Purified primer extension reaction products were dispensed onto a 384-well SpectroCHIP bioarray using a MassARRAY Nanodispenser RS1000 (Sequenom Inc.) and determined using a matrix-assisted laser desorption/ionization time-of flight mass spectrometer. Genotype analysis was performed using MassARRAY Typer software version 4.0 (Sequenom Inc.). Duplicate samples and negative controls (without DNA) were used as quality controls for the genotyping. The concordance for duplicate samples was 100% for all assays. The group information of each sample was concealed for genotyping analysis. Sites with a more than a 95% successful detection rate were included in the subsequent analysis.
Statistical Analyses
Continuous variables (such as heart rate, QT interval and LVEF) were expressed as the mean ± SD, and the comparison before and after chemotherapy was performed by
paired-sample t-tests.
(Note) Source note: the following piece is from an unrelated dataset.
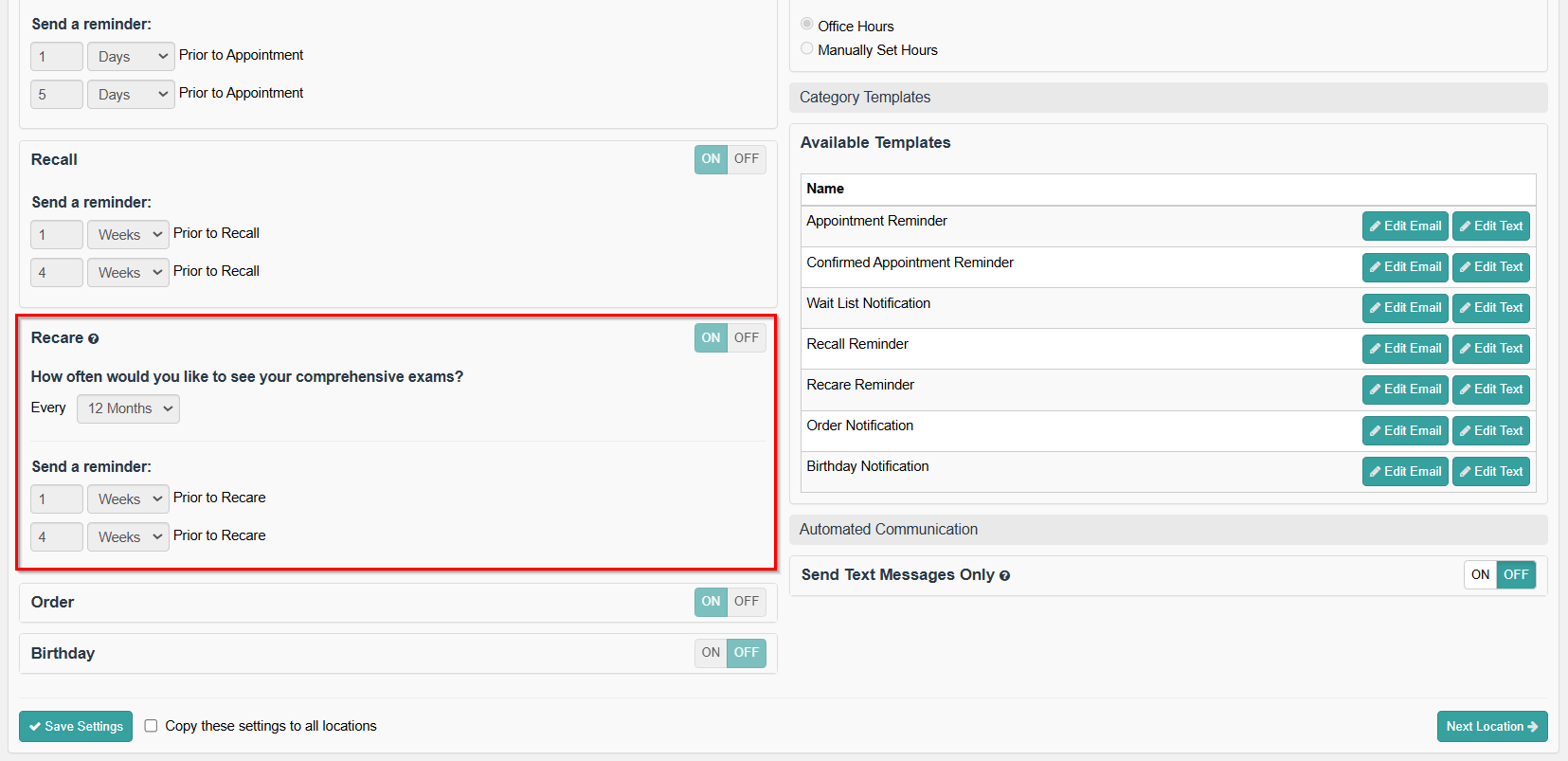Go to Next Location
This screenshot has height=761, width=1568.
[x=1491, y=727]
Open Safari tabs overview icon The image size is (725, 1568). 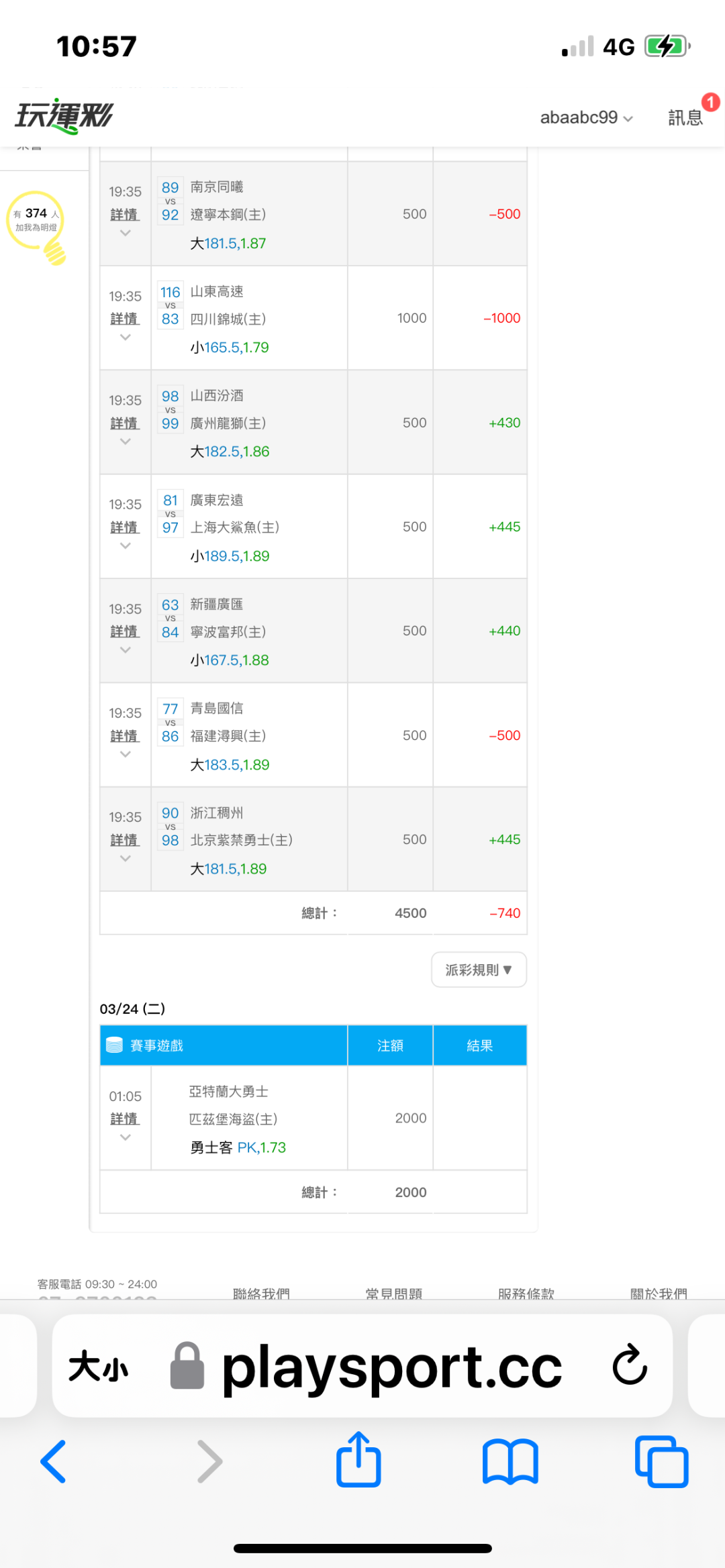tap(661, 1461)
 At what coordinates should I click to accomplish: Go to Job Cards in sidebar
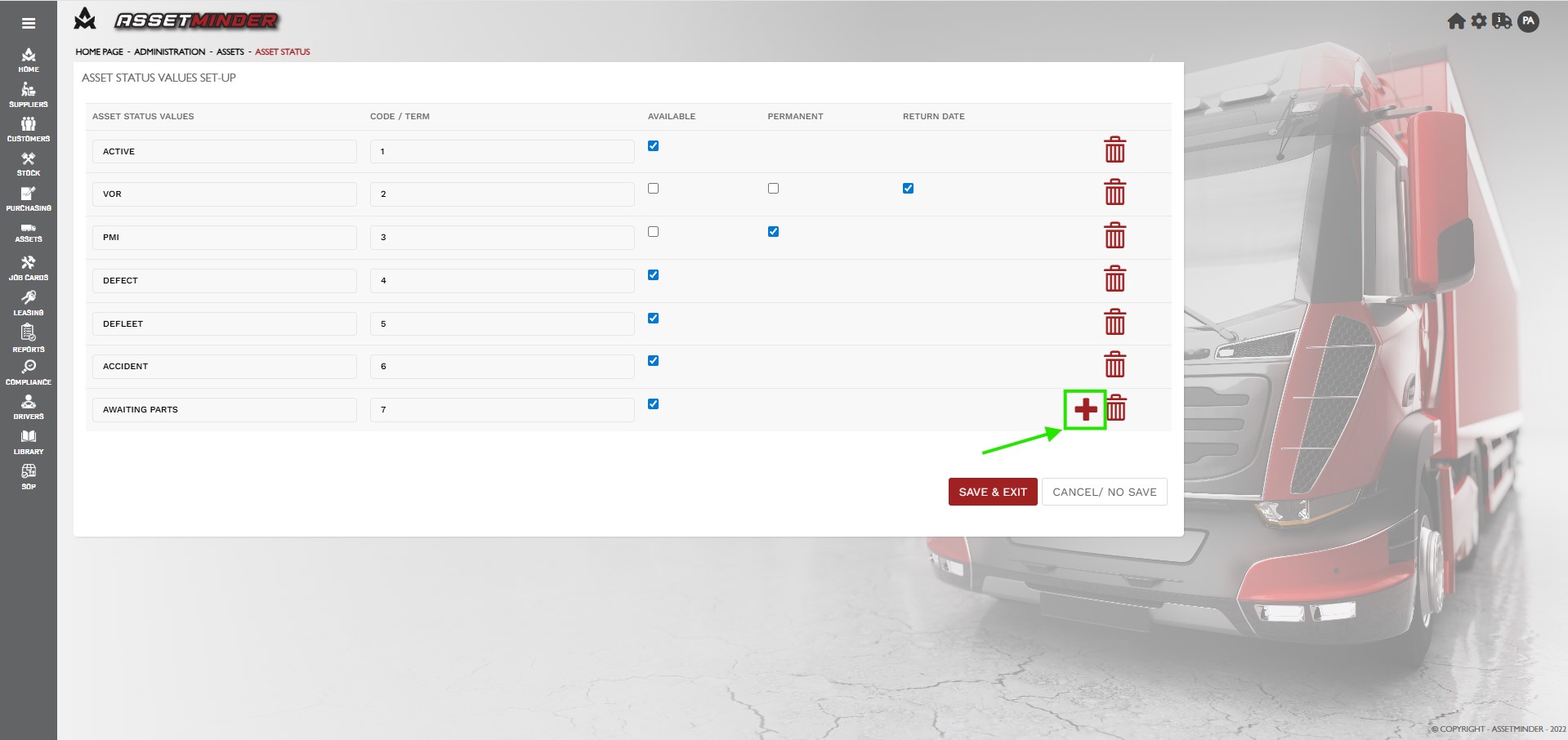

The Hardy-Weinberg equilibrium test was performed to validate the genotype distributions of each SNP using the χ2 test or Fisher’s exact test. Univariable and multivariable analyses were used to identify the significant independent risk factors between the cardiotoxicity and clinical factors or/and genotype distributions of the SNPs. Variables with a p < 0.25[13] in the univariate analysis were included in the multivariate analysis. These results are presented as adjusted odds ratios (ORs) with 95% confidence intervals (CIs). All statistical tests were two-sided, and p values < 0.05 were considered statistically significant. All analyses above were performed with SPSS software (Version 23, SPSS Inc., IBM, NY, USA).